Lori Wolfe/The Herald-Dispatch
WAYNE -- U.S. Army Spc. Daniel Smith earned a badge and medal for service during 15 months in Iraq. Court documents allege he returned stateside, met up with a rookie soldier and deserted his post at Fort Drum, N.Y. The duo found their way to the Tri-State, developed a desire to steal guns and faced off against a beloved minister.
They targeted the late Rev. Mark McCalla on June 19, 2008, at a secluded gun range in the Beech Fork Wildlife Management Area, according to the documents. They determined killing McCalla was the safest way to steal his guns. Their confessions indicate they worried that simply robbing the well-armed minister would place their own lives at risk.
Prosecutors will use those confessions and other evidence this week in an effort to convict Smith of murder and first-degree robbery. The co-defendant, Pfc. Stephen Wilson, is scheduled to stand trial in December. Confessions from both men state Wilson pulled the trigger and Smith dragged the body.
Wayne Circuit Judge Darrell Pratt will preside over this week's trial. Jury selection and a motions hearing are set for Monday morning, Aug. 24. Court officials say a verdict is possible by week's end.
McCalla died from a single gunshot to the head. His wife, the Rev. Pam McCalla, said this week will be another chapter in 14 months of loss felt by her family and her late husband's congregation at Highlawn Presbyterian Church. She felt more anxious than worried during a conversation last week.
"I just want justice to be served," she said. "I trust in this system, but sometimes this system fails. I just hope the system doesn't fail this time. Particularly for my son."
Matters still pending before the court include defense motions to dismiss the indictment and exclude character references describing McCalla as reverend or pastor. The defense argues Smith had no knowledge of McCalla's occupation and that such references are irrelevant to the case at hand. Defense attorneys also argue the prosecution lost or destroyed computer evidence that might have been relevant to rebutting the minister's character.
The defense filed a motion Thursday asking the court to force attorneys to hand over those computer records. It believes exculpatory evidence from McCalla's computer was turned over to his family before investigators properly processed the hard drive.
Prosecutors have filed a motion asking the court to bar Smith's defense from mentioning reading materials, documents, photographs or computer records obtained from the victim's vehicle or residence.
Meanwhile, Highlawn Presbyterian Church continues to fill its pulpit with substitutes. No permanent replacement has been hired, said church elder Charlie Woolcock.
"We often think about what happened, but we try to let things go the way they should be and deal," he said. "It's a jury trial, and it's going to be up to it what happens."

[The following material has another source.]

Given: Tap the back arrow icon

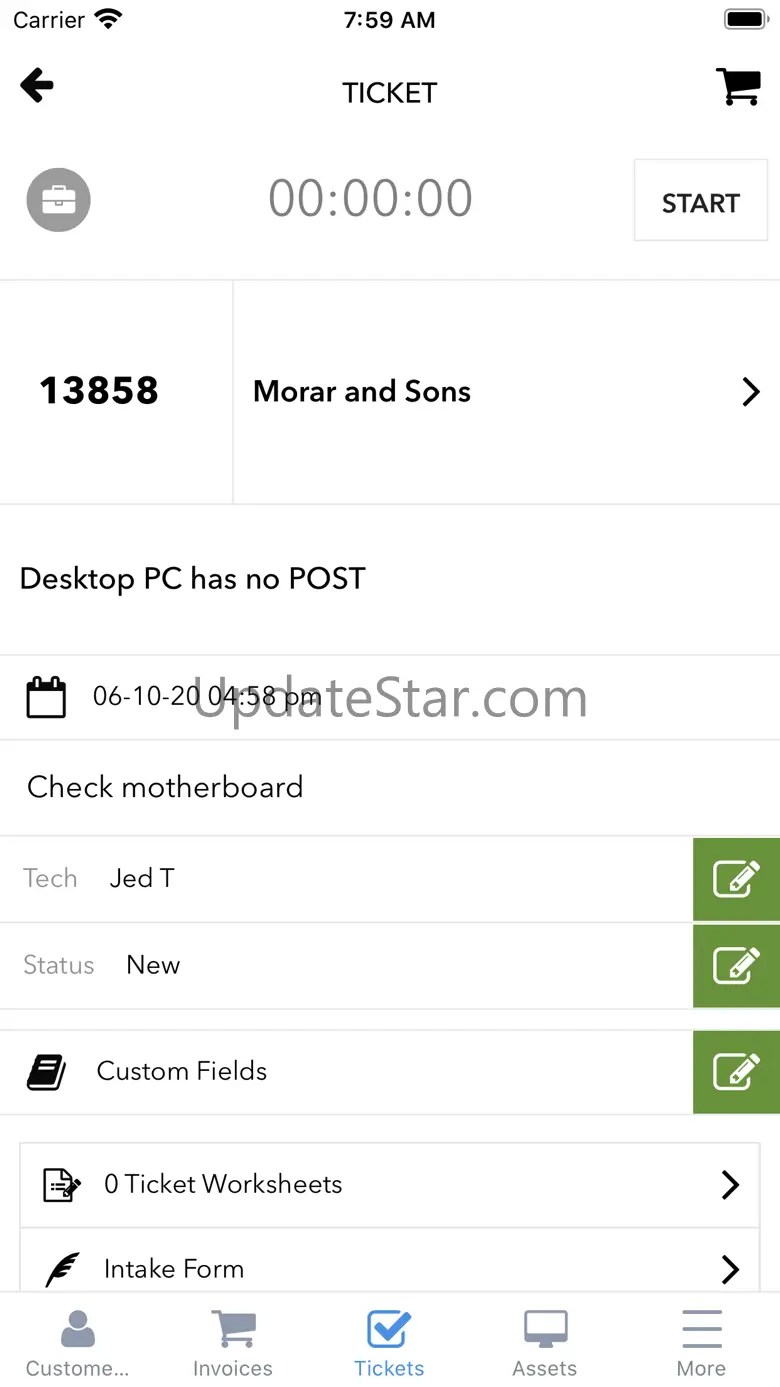Looking at the screenshot, I should tap(37, 86).
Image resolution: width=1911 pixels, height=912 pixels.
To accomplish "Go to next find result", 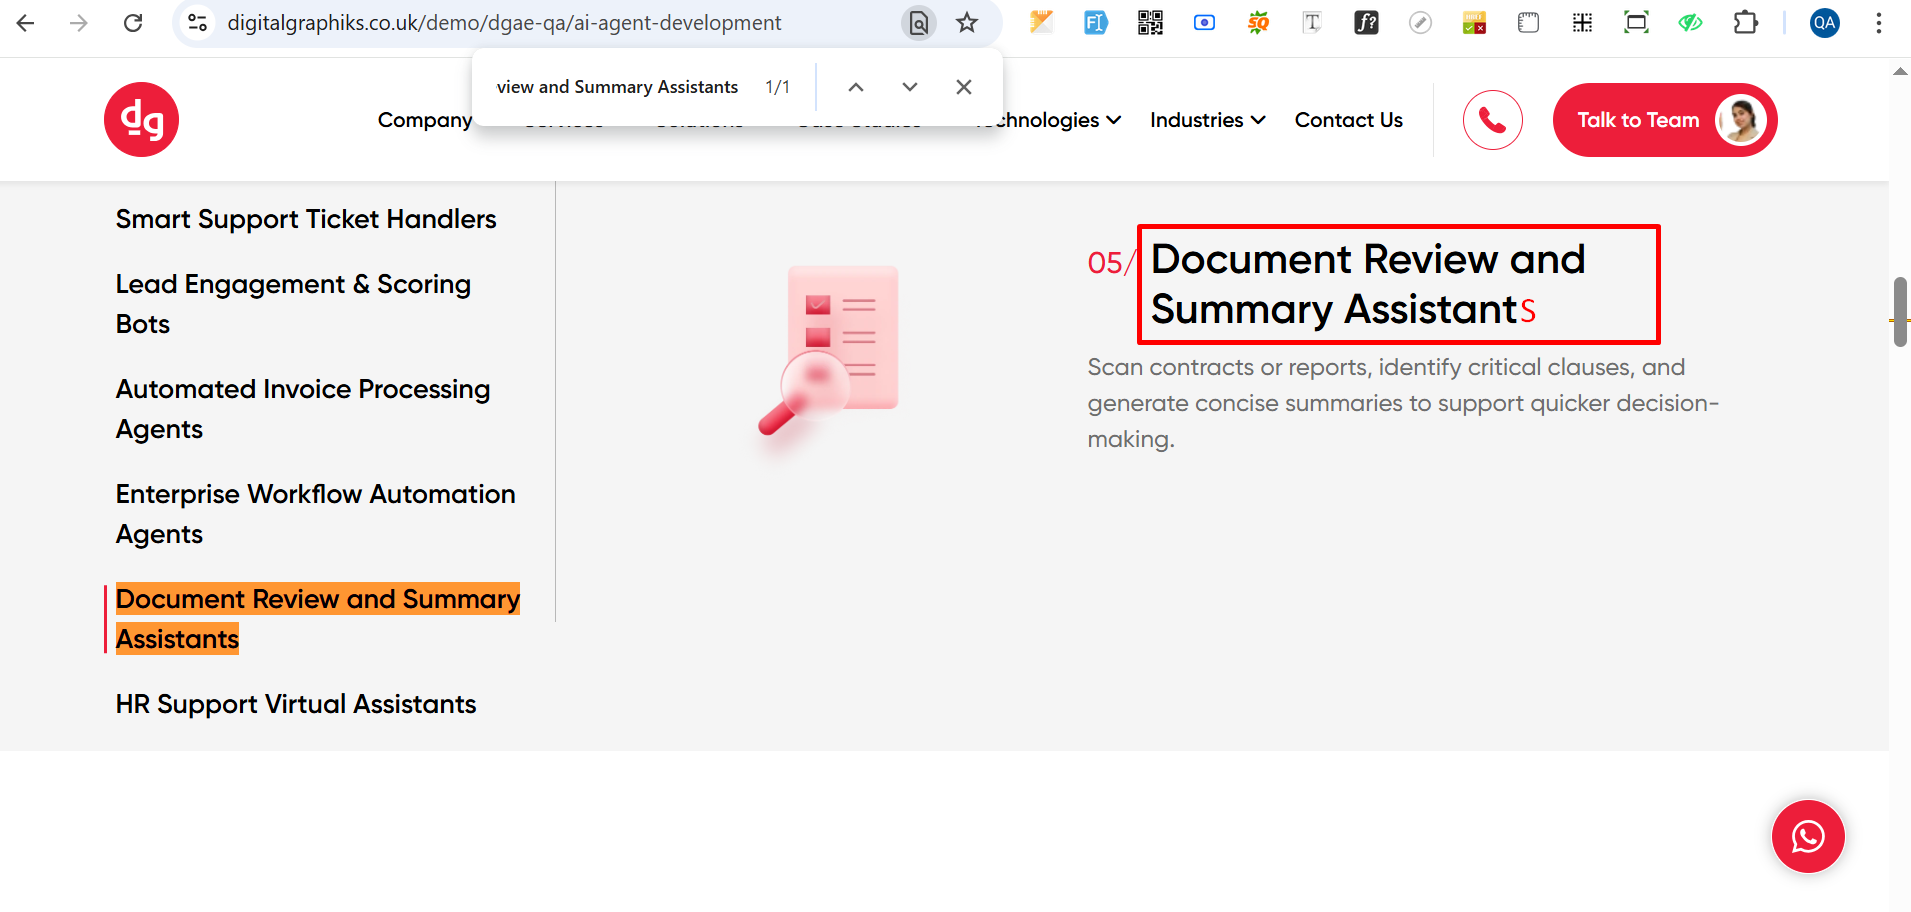I will coord(909,87).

Two agents from the Bureau of Alcohol, Tobacco, Firearms and Explosives took Smith's confession a day after his June 27, 2008, arrest in Columbus, Ohio. Authorities had learned the duo's Charleston-to-Colorado Springs, Colo., bus route included a layover in Columbus. One of the agents asked Smith if he was sorry. Smith's response includes him stating he should have made a quick move aboard, so the arresting officer would have killed him.

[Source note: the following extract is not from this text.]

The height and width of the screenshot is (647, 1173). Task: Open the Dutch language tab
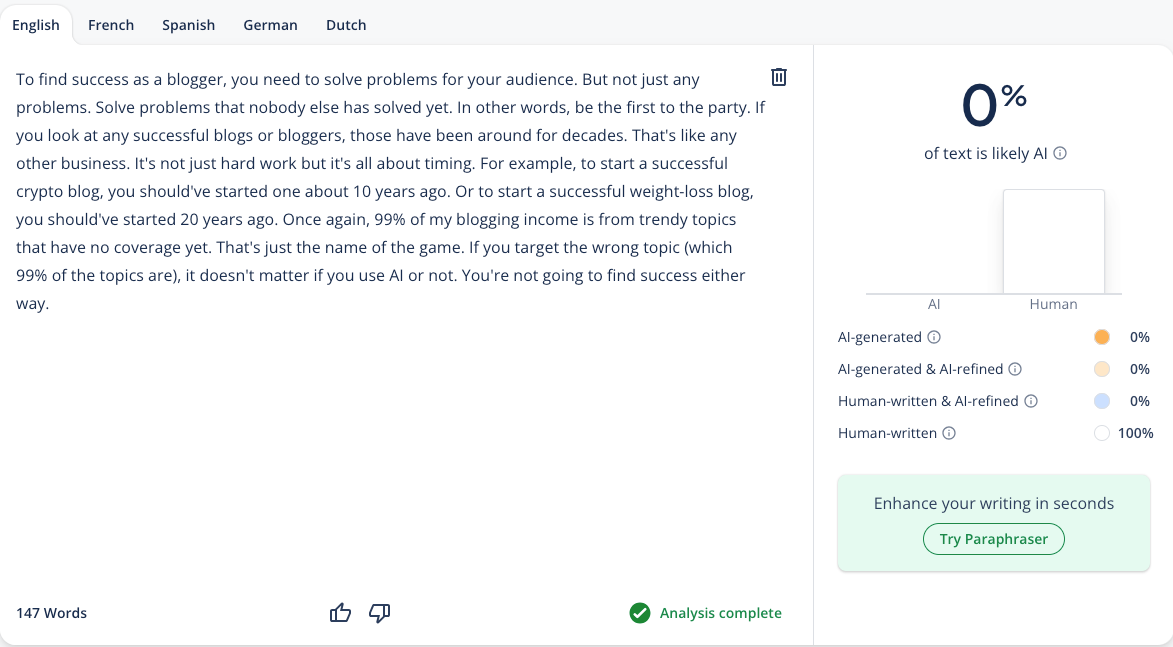346,25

"Smith stated that he killed a preacher and it was like he killed one of God's messengers," the confession states. "Smith stated, 'I spit in the face of God.' Smith advised that he would find out what happened when he dies."

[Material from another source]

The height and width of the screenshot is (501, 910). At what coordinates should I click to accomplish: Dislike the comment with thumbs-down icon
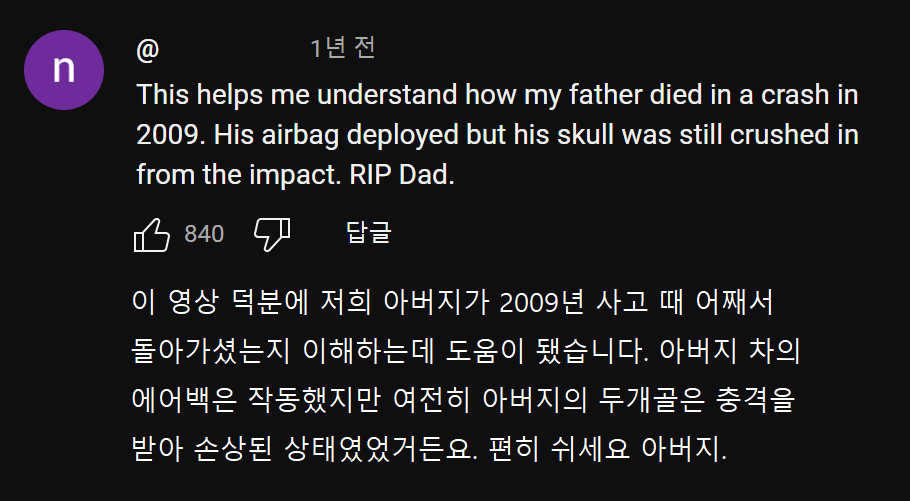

Smith was born 24 years ago this Wednesday in Seoul, South Korea. He was a U.S. citizen from birth, since his parents were abroad. His life included multiple stints at residences in Newport News, Va., and a U.S. Consulate in Dhahran, Saudi Arabia, as his father belonged to the U.S. Army. Smith attended some high school in Virginia, but later received his diploma form a foreign school.
Smith, an infantryman with the 10th Mountain Division, entered the Army in May 2005 and deployed with his combat team to Iraq from August 2006 to November 2007. He received a combat infantryman badge and the Army's commendation medal during his 15-month tour.
Smith and Wilson were declared absent without leave in May 2008, and the shooting followed a month later.
A mohawk hair style and the duo's New York license plate led authorities to an Idle Acres residence, a subdivision located south of Huntington. They were staying there with a fellow soldier, Robert Riner Jr., who Smith served with in Iraq.
The confessions state both men traveled to Virginia Beach, Va., following the shooting. Smith told authorities they sold two of McCalla's guns to a Hispanic man.
They returned to Idle Acres on June 22, 2008, where Smith told Riner that "they shot the 'preacher guy' and that they were going to be 'on the run,'" according to the confession. Smith told authorities they informed Riner to give him "situational awareness."
Smith told authorities he and Wilson fled on foot when news reports surfaced about their involvement. They ran through the woods and walked to a local restaurant. They used a pay phone, called a taxi cab and took it to Charleston, where they boarded a bus for Colorado Springs, Colo.
Smith's attorney declined comment, and his family was unavailable Friday afternoon.
Wayne Prosecutor Tom Plymale said his case remains strong.